Trump “has always been clear that if Iran shoots, we will shoot back,” Anna Kelly, White House spokesperson, told me. “Iran wants to make a deal, but they should get serious or risk the consequences.” She described the memorandum as “performance-based.”
Even a separate promise to maintain the status quo has been challenged. Clause nine calls for Iran to maintain its nuclear program and the U.S. to hold off any new sanctions, until they reach further agreement. But on July 10, the U.S. announced “action to cut off the financial lifelines sustaining Iran’s ruling elite” by imposing fresh sanctions.
The memorandum also commits the U.S. and its regional partners to developing a plan for Iran worth at least $300 billion within 60 days. It is one of the agreement’s boldest proposals. It was also news to many of those expected to provide the funds.

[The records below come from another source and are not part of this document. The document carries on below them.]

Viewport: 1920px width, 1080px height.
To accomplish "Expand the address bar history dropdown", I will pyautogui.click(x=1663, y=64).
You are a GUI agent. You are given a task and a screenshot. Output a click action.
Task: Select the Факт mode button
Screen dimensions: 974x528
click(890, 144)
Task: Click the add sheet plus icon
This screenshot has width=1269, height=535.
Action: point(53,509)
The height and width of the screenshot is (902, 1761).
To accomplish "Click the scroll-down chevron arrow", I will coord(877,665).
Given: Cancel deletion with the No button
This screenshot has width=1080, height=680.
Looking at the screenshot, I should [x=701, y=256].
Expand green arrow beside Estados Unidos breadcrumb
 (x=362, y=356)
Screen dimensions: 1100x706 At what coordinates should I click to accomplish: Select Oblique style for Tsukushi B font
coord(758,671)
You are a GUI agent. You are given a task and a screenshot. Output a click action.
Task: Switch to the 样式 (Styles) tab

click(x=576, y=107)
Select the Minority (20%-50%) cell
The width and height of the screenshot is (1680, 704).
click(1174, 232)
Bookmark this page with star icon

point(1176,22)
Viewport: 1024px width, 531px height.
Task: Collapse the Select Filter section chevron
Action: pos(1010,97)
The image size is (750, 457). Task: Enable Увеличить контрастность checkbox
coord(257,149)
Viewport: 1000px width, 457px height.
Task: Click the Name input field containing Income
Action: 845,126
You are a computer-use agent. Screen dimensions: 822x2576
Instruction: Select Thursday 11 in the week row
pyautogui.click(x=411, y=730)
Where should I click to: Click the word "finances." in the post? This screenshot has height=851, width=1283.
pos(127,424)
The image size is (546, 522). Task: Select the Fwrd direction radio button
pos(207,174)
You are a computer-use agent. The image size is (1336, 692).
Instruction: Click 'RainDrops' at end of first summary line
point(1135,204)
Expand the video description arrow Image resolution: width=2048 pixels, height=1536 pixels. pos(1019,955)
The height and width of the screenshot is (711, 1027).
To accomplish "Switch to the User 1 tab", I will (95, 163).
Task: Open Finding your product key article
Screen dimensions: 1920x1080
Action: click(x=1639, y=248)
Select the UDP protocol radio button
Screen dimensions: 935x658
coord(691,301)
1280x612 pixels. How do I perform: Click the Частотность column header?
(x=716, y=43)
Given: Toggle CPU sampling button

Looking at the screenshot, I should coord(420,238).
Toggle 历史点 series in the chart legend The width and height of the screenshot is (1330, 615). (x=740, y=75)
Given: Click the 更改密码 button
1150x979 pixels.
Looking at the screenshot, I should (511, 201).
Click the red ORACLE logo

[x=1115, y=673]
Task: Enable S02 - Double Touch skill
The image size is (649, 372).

When the text of clause six was revealed, I started receiving messages from senior regional officials who were hearing for the first time about their own governments’ supposed contributions. They were asking me what, exactly, had been promised.
U.S. officials insist that the provision has been widely misunderstood by the public and the media. They say that the U.S. does not envision Gulf governments depositing hundreds of billions of dollars into Iranian state coffers. Rather, the goal is to create a framework that encourages long-term foreign investment in a post-sanctions Iran, particularly in sectors such as energy and infrastructure. Whether or not that plan survives, it faces at least one big problem: Iran has spent the past several weeks attacking some of the very countries now being asked to help it rebuild.
Despite the memorandum being replete with violations, vagaries, and tough-to-fulfill ambitions, one provision has so far proved resilient. Clause three calls for both sides to talk for 60 days. That period can be extended if both sides agree. So in the absence of a major breakthrough, the president who objected to forever wars may have landed himself in a forever negotiation—if that’s what he decides he wants to do.